(Provided material)
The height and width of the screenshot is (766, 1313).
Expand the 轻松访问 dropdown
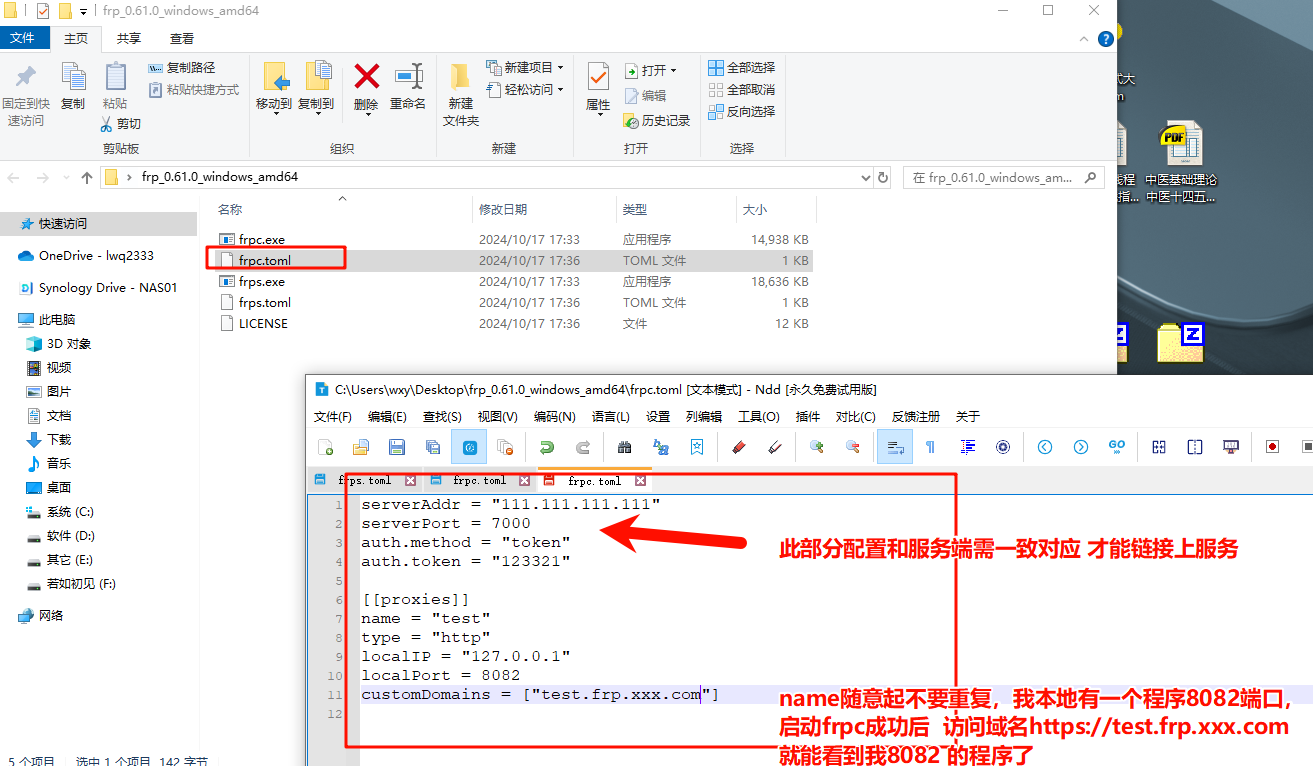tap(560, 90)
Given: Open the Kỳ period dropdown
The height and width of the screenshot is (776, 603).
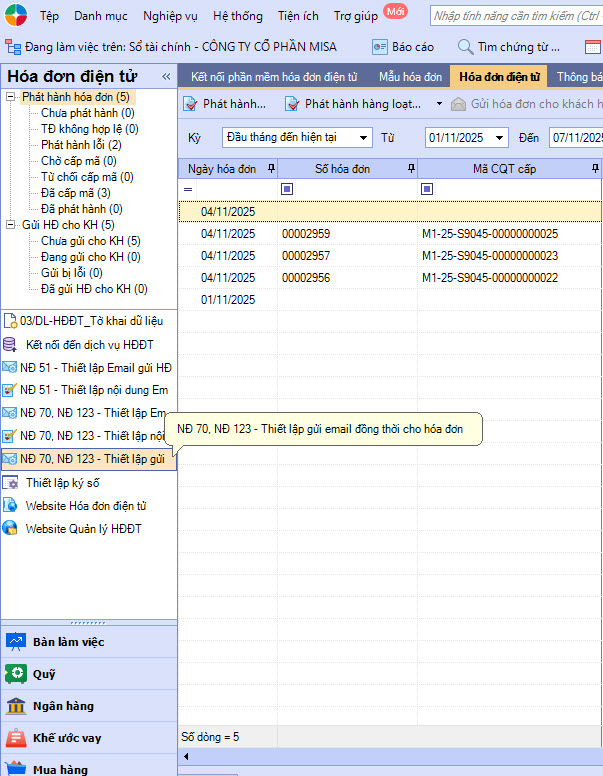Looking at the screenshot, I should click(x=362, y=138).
(End Provided material)
== What the task requires ==
Exactly as they appear above, print all the lines, but not the pictures.

== Result for this exercise ==
The height and width of the screenshot is (766, 1313).
Expand the 轻松访问 dropdown
tap(560, 90)
Given: Open the Kỳ period dropdown
The height and width of the screenshot is (776, 603).
Looking at the screenshot, I should click(x=362, y=138).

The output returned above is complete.